Your reply should be the following data, copied exactly.

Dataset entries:
* * *

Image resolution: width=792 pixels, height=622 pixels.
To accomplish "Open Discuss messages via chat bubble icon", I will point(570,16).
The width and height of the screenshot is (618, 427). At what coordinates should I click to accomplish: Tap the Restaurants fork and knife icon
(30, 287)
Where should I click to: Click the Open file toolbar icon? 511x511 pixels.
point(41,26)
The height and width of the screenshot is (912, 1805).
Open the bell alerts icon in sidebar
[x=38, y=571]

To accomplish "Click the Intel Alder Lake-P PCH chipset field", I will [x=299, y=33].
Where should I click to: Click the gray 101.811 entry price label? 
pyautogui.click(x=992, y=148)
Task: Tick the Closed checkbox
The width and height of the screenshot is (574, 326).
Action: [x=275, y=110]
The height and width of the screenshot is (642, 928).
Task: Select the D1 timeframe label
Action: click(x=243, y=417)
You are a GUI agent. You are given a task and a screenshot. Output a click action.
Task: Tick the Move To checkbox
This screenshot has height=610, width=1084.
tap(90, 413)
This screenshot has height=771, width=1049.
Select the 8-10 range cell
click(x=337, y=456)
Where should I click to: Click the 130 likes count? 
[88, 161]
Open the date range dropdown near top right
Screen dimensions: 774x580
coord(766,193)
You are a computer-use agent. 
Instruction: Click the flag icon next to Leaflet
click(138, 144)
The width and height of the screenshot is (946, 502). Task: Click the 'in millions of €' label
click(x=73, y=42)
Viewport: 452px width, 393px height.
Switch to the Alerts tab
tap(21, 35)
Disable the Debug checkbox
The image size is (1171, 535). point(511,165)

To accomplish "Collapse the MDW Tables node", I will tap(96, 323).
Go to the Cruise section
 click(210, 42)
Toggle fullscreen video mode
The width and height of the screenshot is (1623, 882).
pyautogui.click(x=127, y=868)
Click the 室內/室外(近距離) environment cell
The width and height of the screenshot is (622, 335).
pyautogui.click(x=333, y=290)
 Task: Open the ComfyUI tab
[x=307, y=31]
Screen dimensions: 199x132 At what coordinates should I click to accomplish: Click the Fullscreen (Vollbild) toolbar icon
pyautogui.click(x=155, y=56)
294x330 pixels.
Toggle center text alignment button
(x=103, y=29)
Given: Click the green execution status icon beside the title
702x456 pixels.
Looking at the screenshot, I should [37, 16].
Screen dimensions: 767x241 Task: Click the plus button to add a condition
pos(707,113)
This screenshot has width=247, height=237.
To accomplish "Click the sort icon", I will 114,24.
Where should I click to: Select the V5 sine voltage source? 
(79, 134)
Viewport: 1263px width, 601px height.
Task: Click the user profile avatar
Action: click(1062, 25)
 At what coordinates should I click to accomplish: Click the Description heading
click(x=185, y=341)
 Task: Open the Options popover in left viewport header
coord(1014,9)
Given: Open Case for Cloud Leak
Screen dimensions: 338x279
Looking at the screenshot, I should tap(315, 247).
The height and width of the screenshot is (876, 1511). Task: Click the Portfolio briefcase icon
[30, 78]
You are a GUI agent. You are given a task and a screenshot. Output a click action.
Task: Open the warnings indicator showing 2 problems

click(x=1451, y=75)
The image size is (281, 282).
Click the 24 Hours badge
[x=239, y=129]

* * *

### Output for this task
Image resolution: width=792 pixels, height=622 pixels.
To accomplish "Open Discuss messages via chat bubble icon", I will point(570,16).
The width and height of the screenshot is (618, 427). At what coordinates should I click to accomplish: Tap the Restaurants fork and knife icon
(30, 287)
Where should I click to: Click the Open file toolbar icon? 511x511 pixels.
point(41,26)
The height and width of the screenshot is (912, 1805).
Open the bell alerts icon in sidebar
[x=38, y=571]

To accomplish "Click the Intel Alder Lake-P PCH chipset field", I will [x=299, y=33].
Where should I click to: Click the gray 101.811 entry price label? 
pyautogui.click(x=992, y=148)
Task: Tick the Closed checkbox
The width and height of the screenshot is (574, 326).
Action: [x=275, y=110]
The height and width of the screenshot is (642, 928).
Task: Select the D1 timeframe label
Action: click(x=243, y=417)
You are a GUI agent. You are given a task and a screenshot. Output a click action.
Task: Tick the Move To checkbox
This screenshot has height=610, width=1084.
tap(90, 413)
This screenshot has height=771, width=1049.
Select the 8-10 range cell
click(x=337, y=456)
Where should I click to: Click the 130 likes count? 
[88, 161]
Open the date range dropdown near top right
Screen dimensions: 774x580
coord(766,193)
You are a computer-use agent. 
Instruction: Click the flag icon next to Leaflet
click(138, 144)
The width and height of the screenshot is (946, 502). Task: Click the 'in millions of €' label
click(x=73, y=42)
Viewport: 452px width, 393px height.
Switch to the Alerts tab
tap(21, 35)
Disable the Debug checkbox
The image size is (1171, 535). point(511,165)

To accomplish "Collapse the MDW Tables node", I will tap(96, 323).
Go to the Cruise section
 click(210, 42)
Toggle fullscreen video mode
The width and height of the screenshot is (1623, 882).
pyautogui.click(x=127, y=868)
Click the 室內/室外(近距離) environment cell
The width and height of the screenshot is (622, 335).
pyautogui.click(x=333, y=290)
 Task: Open the ComfyUI tab
[x=307, y=31]
Screen dimensions: 199x132 At what coordinates should I click to accomplish: Click the Fullscreen (Vollbild) toolbar icon
pyautogui.click(x=155, y=56)
294x330 pixels.
Toggle center text alignment button
(x=103, y=29)
Given: Click the green execution status icon beside the title
702x456 pixels.
Looking at the screenshot, I should [37, 16].
Screen dimensions: 767x241 Task: Click the plus button to add a condition
pos(707,113)
This screenshot has width=247, height=237.
To accomplish "Click the sort icon", I will 114,24.
Where should I click to: Select the V5 sine voltage source? 
(79, 134)
Viewport: 1263px width, 601px height.
Task: Click the user profile avatar
Action: click(1062, 25)
 At what coordinates should I click to accomplish: Click the Description heading
click(x=185, y=341)
 Task: Open the Options popover in left viewport header
coord(1014,9)
Given: Open Case for Cloud Leak
Screen dimensions: 338x279
Looking at the screenshot, I should tap(315, 247).
The height and width of the screenshot is (876, 1511). Task: Click the Portfolio briefcase icon
[30, 78]
You are a GUI agent. You are given a task and a screenshot. Output a click action.
Task: Open the warnings indicator showing 2 problems

click(x=1451, y=75)
The image size is (281, 282).
Click the 24 Hours badge
[x=239, y=129]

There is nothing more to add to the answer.